5. The mapping method for neural network computation in a heterogeneous environment according to claim 1, characterized in that, Step 103 maps operator nodes to candidate computing resource units, including: calculating the real-time processing entropy value of each computing resource unit, the real-time processing entropy value being determined by a weighted sum of the memory access bandwidth utilization rate of the computing resource unit and the waiting queue depth of the computing channel; constructing a mapping evaluation index that includes tensor asynchronous retention integral, performance decay gradient and real-time processing entropy value; and ranking each computing resource unit according to the value of the mapping evaluation index.
6. The mapping method for neural network computation in a heterogeneous environment according to claim 5, characterized in that, The mapping process in step 103 also includes the following sub-steps: Step 1031, monitoring the bandwidth occupancy rate of the internal bus of the heterogeneous computing resource pool; Step 1032, when the real-time processing entropy value of the target computing resource unit exceeds the preset threshold and the bandwidth occupancy rate reaches the preset pressure threshold, suppressing the flow of operators with high topological convergence characteristics to the target computing resource unit.

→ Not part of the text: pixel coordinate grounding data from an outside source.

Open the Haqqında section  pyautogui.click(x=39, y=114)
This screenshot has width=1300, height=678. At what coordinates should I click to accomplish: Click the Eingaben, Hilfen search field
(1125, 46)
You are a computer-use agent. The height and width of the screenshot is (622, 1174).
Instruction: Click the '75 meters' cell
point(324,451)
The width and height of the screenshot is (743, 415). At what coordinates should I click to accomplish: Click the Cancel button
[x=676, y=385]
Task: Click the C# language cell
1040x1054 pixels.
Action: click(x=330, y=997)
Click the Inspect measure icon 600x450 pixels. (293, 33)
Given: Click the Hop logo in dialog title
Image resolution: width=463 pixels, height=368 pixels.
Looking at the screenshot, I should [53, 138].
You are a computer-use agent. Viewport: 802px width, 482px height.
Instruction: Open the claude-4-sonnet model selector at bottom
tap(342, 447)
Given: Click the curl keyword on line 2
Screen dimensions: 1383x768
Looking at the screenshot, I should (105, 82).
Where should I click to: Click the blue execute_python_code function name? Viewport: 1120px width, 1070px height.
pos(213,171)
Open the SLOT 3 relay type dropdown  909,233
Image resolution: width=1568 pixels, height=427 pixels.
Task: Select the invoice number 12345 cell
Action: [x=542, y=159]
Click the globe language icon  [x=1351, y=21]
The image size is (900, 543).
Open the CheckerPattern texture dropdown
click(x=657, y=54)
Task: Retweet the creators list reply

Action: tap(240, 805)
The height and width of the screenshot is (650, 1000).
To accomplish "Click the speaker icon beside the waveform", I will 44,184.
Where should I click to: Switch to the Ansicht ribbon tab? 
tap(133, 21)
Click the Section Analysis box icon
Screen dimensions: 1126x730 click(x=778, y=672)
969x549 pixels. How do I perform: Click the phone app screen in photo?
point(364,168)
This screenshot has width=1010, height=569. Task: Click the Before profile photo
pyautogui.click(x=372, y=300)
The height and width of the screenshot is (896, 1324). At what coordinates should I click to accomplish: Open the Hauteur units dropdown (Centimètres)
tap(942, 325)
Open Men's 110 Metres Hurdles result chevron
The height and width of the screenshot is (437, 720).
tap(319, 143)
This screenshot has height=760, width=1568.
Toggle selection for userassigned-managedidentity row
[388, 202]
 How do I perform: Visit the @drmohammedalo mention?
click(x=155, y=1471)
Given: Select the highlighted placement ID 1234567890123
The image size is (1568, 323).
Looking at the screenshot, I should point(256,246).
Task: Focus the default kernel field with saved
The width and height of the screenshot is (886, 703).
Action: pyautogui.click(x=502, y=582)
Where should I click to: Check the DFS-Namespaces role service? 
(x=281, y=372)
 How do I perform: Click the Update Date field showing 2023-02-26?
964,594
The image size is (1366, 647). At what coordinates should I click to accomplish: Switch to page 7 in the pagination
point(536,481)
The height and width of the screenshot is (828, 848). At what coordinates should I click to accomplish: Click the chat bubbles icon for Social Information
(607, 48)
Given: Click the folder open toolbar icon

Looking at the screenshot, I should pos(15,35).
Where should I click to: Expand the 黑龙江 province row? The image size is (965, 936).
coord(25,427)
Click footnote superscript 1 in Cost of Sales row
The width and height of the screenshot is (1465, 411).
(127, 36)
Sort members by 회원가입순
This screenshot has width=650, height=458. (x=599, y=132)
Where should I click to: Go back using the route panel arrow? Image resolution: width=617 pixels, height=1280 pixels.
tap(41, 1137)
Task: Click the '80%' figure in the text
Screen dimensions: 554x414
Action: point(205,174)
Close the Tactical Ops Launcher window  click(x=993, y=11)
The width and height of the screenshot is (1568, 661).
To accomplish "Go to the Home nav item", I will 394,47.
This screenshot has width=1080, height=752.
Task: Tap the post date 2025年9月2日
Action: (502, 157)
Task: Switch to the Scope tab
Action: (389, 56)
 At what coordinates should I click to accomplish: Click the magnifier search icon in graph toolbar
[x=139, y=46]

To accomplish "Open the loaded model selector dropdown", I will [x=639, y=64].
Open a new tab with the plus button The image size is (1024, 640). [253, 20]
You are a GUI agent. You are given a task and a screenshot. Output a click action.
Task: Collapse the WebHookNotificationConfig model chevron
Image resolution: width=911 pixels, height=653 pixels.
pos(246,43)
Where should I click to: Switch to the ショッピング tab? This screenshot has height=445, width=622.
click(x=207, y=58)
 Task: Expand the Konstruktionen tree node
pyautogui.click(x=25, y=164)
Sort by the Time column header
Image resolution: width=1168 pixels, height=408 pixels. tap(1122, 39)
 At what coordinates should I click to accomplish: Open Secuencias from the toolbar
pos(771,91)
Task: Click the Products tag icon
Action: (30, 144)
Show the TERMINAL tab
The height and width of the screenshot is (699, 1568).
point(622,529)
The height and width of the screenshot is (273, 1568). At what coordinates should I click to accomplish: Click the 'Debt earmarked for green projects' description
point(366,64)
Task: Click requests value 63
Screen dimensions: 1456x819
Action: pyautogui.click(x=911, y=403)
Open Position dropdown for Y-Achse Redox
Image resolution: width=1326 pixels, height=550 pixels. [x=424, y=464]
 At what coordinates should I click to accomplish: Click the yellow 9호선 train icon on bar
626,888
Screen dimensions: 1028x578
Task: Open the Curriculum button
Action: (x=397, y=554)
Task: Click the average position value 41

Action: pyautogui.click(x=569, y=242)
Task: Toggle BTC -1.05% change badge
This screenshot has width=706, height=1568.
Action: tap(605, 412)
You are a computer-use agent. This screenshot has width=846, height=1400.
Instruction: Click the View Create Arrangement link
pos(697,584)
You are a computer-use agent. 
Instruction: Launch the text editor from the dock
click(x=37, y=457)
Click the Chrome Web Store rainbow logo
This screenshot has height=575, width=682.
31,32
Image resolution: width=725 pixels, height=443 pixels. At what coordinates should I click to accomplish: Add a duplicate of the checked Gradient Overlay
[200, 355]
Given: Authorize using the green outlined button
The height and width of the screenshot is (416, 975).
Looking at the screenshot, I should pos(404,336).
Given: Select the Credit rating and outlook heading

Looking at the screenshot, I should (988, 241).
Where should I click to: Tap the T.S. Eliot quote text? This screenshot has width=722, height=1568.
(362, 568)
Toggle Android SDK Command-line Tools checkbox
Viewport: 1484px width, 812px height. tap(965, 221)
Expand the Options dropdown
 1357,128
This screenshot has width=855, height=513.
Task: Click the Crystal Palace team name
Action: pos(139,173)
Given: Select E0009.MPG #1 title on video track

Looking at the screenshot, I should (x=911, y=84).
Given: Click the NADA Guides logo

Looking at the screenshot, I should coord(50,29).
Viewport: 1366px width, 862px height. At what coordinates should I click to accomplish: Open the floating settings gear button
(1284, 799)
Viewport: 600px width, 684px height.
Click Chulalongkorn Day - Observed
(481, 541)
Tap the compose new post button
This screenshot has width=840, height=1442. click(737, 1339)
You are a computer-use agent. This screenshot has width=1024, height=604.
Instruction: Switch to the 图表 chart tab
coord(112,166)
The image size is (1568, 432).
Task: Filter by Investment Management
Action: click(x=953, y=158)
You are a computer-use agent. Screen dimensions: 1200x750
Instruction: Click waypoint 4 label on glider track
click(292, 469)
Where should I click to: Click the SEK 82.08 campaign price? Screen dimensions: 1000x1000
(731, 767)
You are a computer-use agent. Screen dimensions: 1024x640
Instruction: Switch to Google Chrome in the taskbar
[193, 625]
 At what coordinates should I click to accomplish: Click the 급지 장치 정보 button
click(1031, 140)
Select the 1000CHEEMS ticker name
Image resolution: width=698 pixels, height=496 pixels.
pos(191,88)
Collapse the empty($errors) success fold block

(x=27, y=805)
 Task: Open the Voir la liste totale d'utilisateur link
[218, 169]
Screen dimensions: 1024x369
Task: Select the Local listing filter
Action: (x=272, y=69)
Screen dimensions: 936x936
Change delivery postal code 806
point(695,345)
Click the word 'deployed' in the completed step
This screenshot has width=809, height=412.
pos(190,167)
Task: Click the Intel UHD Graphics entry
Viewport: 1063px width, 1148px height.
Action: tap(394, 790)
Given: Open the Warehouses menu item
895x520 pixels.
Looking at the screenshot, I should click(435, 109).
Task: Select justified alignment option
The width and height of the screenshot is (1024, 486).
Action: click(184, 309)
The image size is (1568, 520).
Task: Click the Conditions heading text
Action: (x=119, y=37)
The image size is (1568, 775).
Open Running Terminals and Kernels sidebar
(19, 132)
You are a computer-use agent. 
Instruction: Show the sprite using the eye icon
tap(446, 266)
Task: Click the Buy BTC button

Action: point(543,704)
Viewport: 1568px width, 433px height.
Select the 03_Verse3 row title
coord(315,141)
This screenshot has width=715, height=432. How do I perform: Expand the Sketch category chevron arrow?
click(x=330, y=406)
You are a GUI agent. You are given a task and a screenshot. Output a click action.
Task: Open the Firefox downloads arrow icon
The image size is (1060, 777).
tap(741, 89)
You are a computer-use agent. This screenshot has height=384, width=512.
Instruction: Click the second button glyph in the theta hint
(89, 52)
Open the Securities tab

7. The mapping method for neural network computation in a heterogeneous environment according to claim 1, characterized in that, The method also includes the following steps: Step 1041, establishing a global tensor throughput feedback link to capture the overall computing performance of the mapped heterogeneous computing resource pool; Step 1042, dynamically adjusting the weight coefficient of the performance decay gradient in Step 102 based on the degree of convergence between the overall computing performance and the sum of the theoretical physical peak values of the hardware.
8. The mapping method for neural network computation in a heterogeneous environment according to claim 1, characterized in that, The method also includes: parsing the logical dependency depth between operators in the neural network model to be processed, and constructing an operator mapping priority queue by combining the tensor asynchronous retention integral.
9. The mapping method for neural network computation in a heterogeneous environment according to claim 8, characterized in that, The operator mapping priority queue is arranged according to the logical dependency depth from shallow to deep, and each operator node is associated with the computing resource unit determined based on the temporal mask.